Walking across Waterloo bridge one evening on my way home from ITN , I realised there was a man walking almost alongside me, muttering in the way alcoholics often do. But when I listened I realised he was actually talking to me.
His clothes were clean and fitted well, but his deeply tanned and lined face, plus the cliché of a strong Glaswegian accent added up toan impression of a homeless man.
He told me "they" kept trying to persuade him to go into a hostel and get treatment for his addiction. He'd be ready soon , he said, but not yet. He was terrified of facing withdrawal but also terrified by the fate of his best mate.
One day last year he and his mate were also walking over Waterloo Bridge. His mate had had a shave and was wearing his best clothes. Suddenly the man leaped up onto the balustrade of the bridge and over into the deep cold water below, where he drowned. They were both in their mid thirties.

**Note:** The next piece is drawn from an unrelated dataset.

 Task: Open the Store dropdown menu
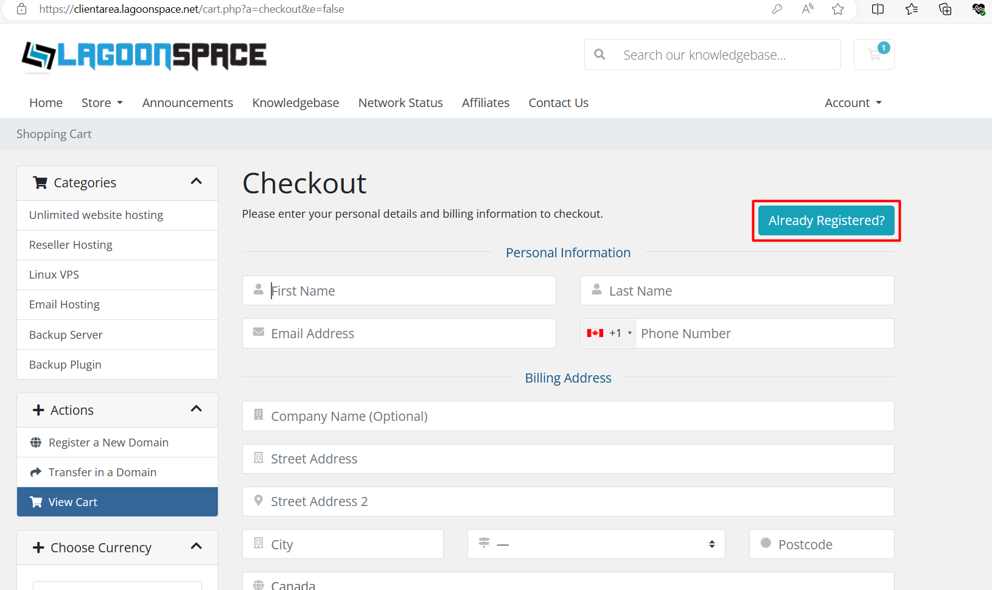pyautogui.click(x=102, y=103)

Londoners constantly face the dilemma of what to do when passing someone begging on the street. We generally don't give money for fear of feeding an addiction. We sometimes give a sandwich or a warm winter coat.
Today, at the Royal London Hospital, I hope I saw a programme in action that may divert some desperate individuals away from street life and towards a healthier, if not necessarily happier alternative.
The hard part will be persuading them to relinquish the numbing comfort of drink or drugs and also the fellowship of others who understand what it's like to be on the outside.